Aqueles de nós envolvidos na luta contra o patriarcado, o colonialismo e o capitalismo não podemos confiar nos Estados que estão militarizando rapidamente nossas sociedades. Quero me concentrar em como a situação atual afeta os povos/sociedades em movimento na situação atual.
Primeiro, acelera-se a crise civilizatória, que se sobrepõe à crise do sistema-mundo. Não estamos enfrentando mais uma crise, mas o início de um longo processo (Wallerstein) de caos sistêmico, atravessado por guerras e pandemias, que durará várias décadas até que se estabilize uma nova ordem.

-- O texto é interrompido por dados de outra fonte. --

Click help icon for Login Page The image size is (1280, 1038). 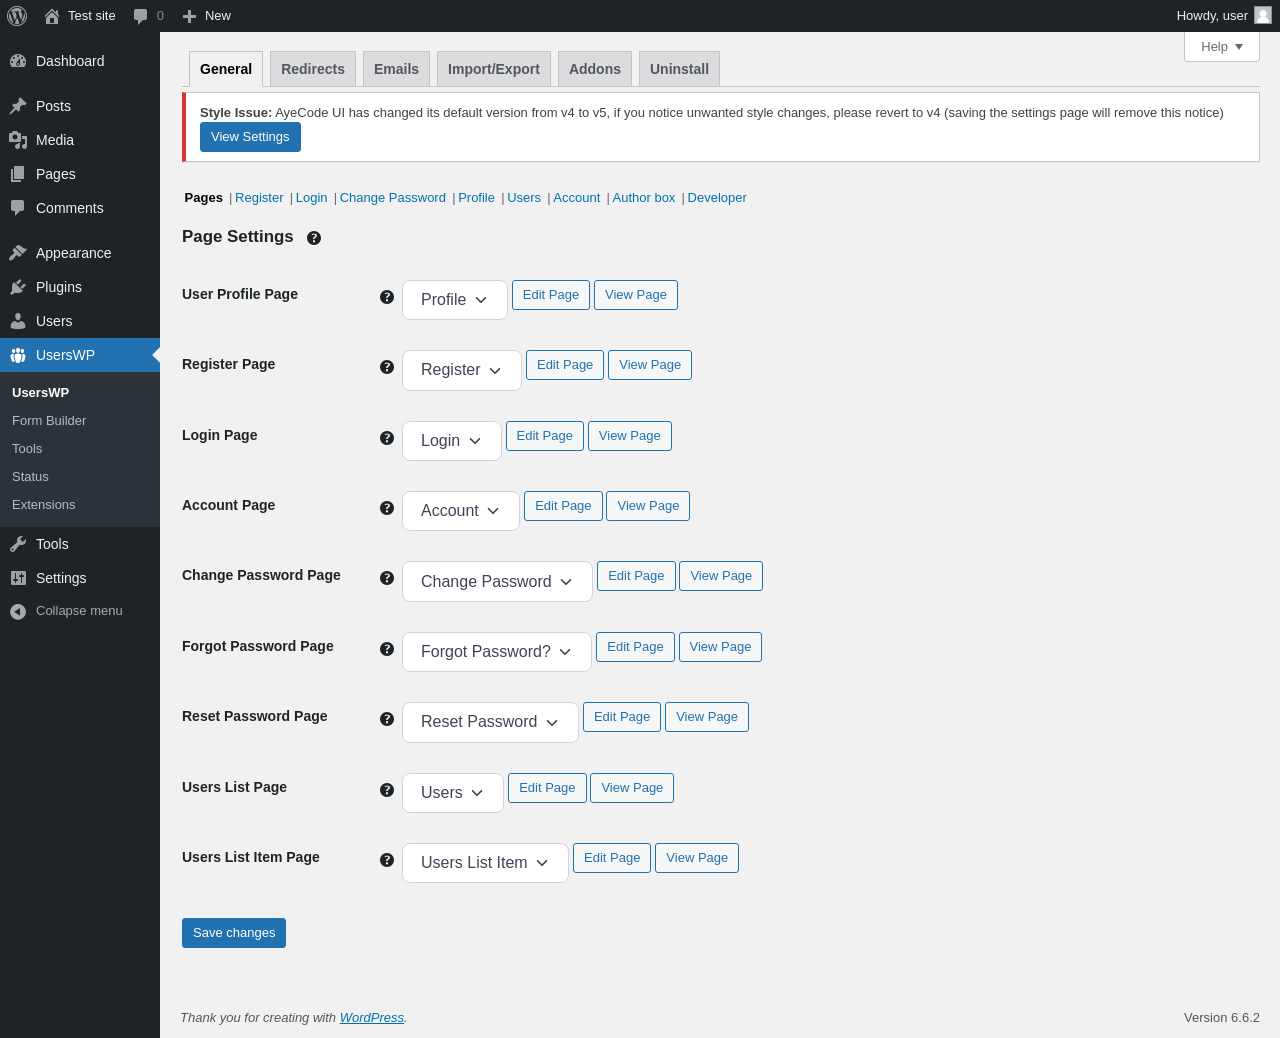tap(387, 438)
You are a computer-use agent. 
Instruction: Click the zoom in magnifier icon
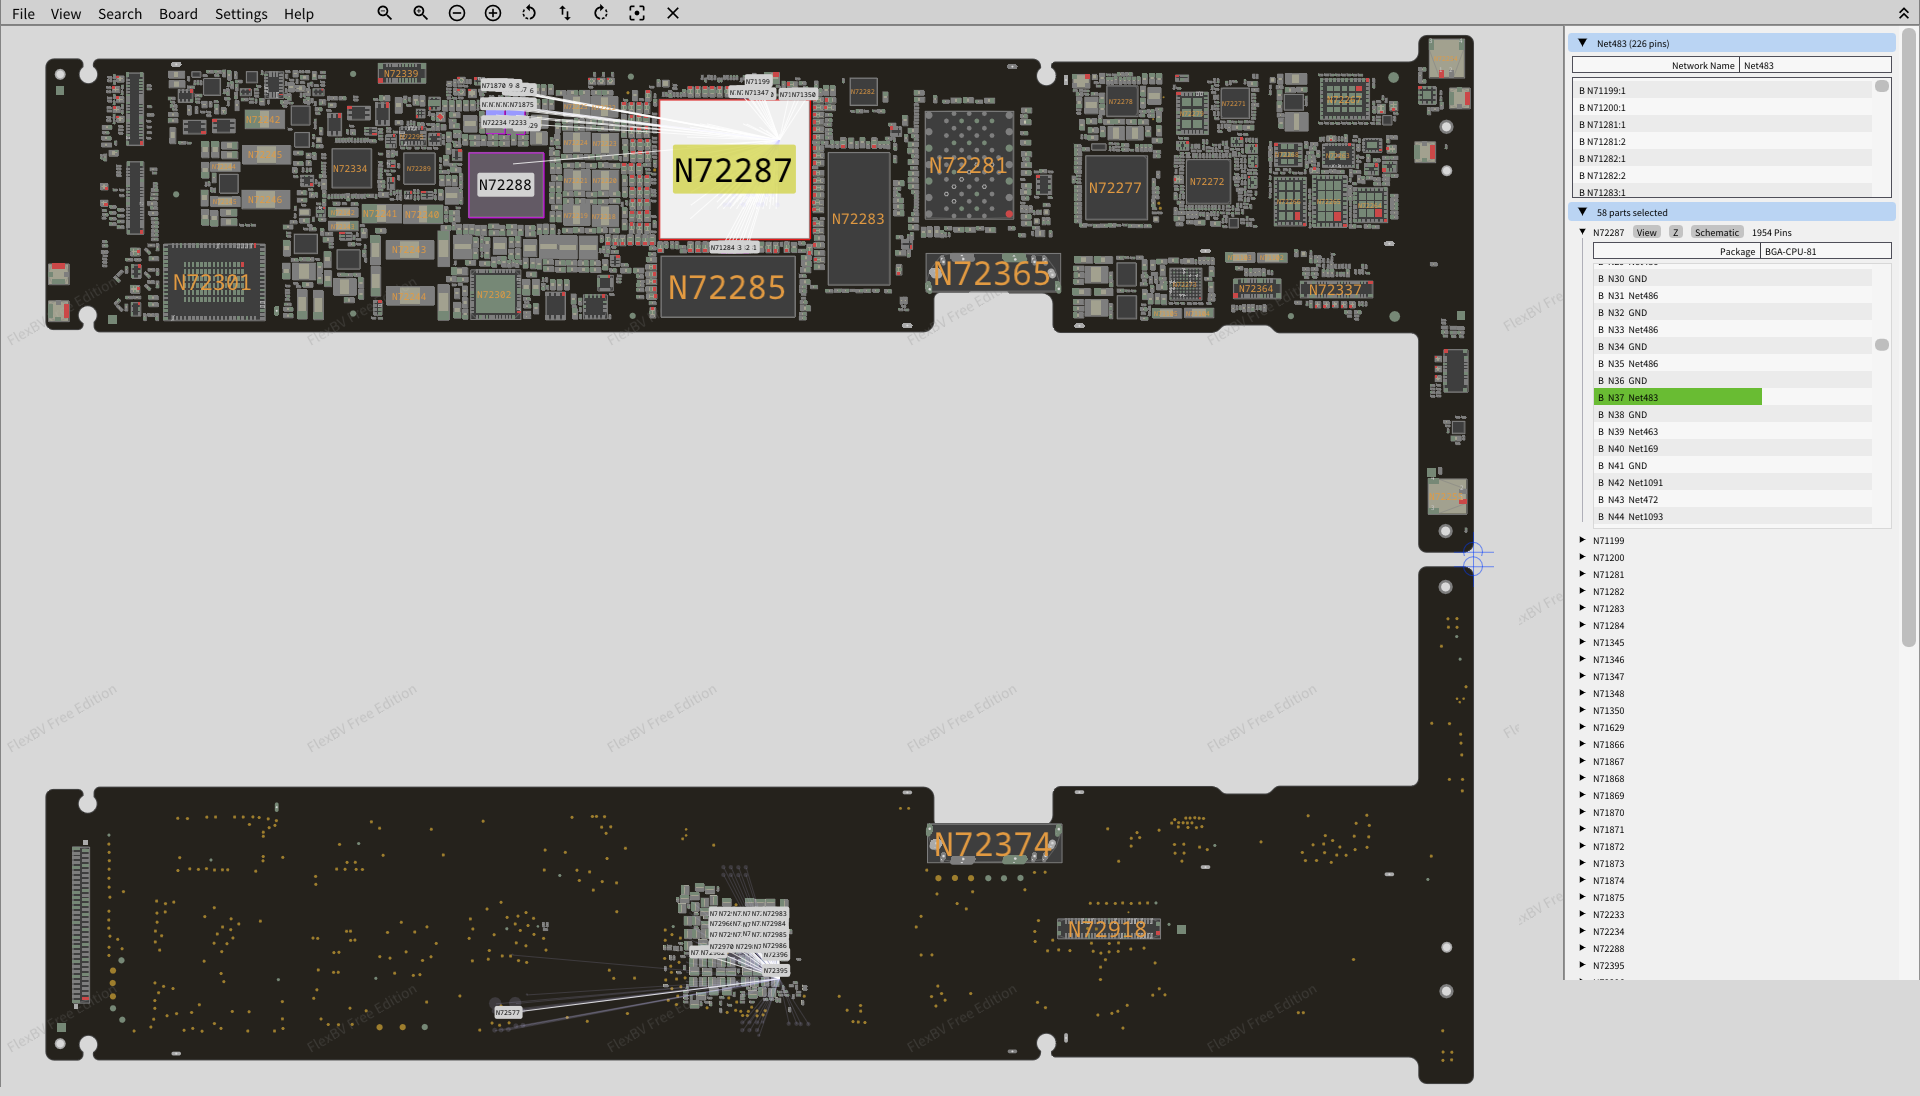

Este período que, insisto, não é uma conjuntura ou uma crise tradicional, mas algo completamente diferente, pode ser definido como colapso, desde que não entendamos por isso um evento pontual, mas um período mais ou menos prolongado.
Durante esse colapso ou caos, produz-se uma forte concorrência entre estados e capitais, um poderoso conflito entre classes e povos com esses poderes, em meio a uma crescente crise climática e de saúde.
Por colapso, entendo (seguindo Ramón Fernández e Luis González) [2] a diminuição drástica da complexidade política, econômica e social de uma estrutura social. Sistemas complexos perdem resiliência na medida em que aumentam sua complexidade para responder aos desafios que enfrentam. As sociedades baseadas na dominação tendem a aumentar sua complexidade em resposta aos desafios que vão enfrentando (p. 26, t. I).
Por exemplo: gastam energia, tornam-se mais hierárquicas e rígidas e não podem evoluir. Concretamente, a grande cidade é muito mais vulnerável do que uma comunidade rural. Esta é autossuficiente, usa a energia necessária, não polui, é menos hierárquica e, portanto, é mais eficiente. Aquela não tem saída, exceto o colapso.
Em segundo lugar, durante esse longo processo de colapso, mais parecido com uma pedra rolando por uma ladeira que caindo de um precipício, haverá uma enorme destruição material e, infelizmente, de vidas humanas e não humanas. É a condição para passar do complexo, grande, rápido e centralizado, para o simples, lento, pequeno e descentralizado (p. 337, t. II).
O que nos absorve como povos e classes é um processo de barbárie que implica a canibalização das relações sociais e no que diz respeito à natureza. Sobreviver como povos será tão árduo como foi para os povos originários da invasão colonial espanhola. Um cataclismo que chamaram de “pachakutik”.
A terceira questão é como agir como movimentos antissistêmicos. O básico é entender que vivemos no interior de um campo de concentração, algo evidente nestes dias de confinamento obrigatório. Como se resiste e muda o mundo dentro de um campo?
Organizarmo-nos é a primeira coisa. Fazer isso com discrição, para que os guardas não descubram (da direita e da esquerda), pois é uma condição de sobrevivência.
O que se segue: trabalhar em coletivo (minga/tequio), comunitariamente, para garantir autonomia de alimentos, água, saúde, em uma palavra: reprodução da vida. Decidir em coletivo, em assembleia.
Podemos agir assim. Os povos originários em movimento fazem isso diariamente: zapatistas, mapuche, nasa/misak, entre outros. Assim como os companheiros da Comunidade Acapantizingo de Iztapalapa (Cidade do México), na barriga do monstro.
Podemos construir arcas. Exemplos não nos faltam.
Notas:
[1] “Paz, estabilidad y legitimación”, en “Capitalismo histórico y movimientos anti-sistémicos”, Akal, 2004.
[2] “En la espiral de la energia”, Libros en Acción/Baladre, 2014.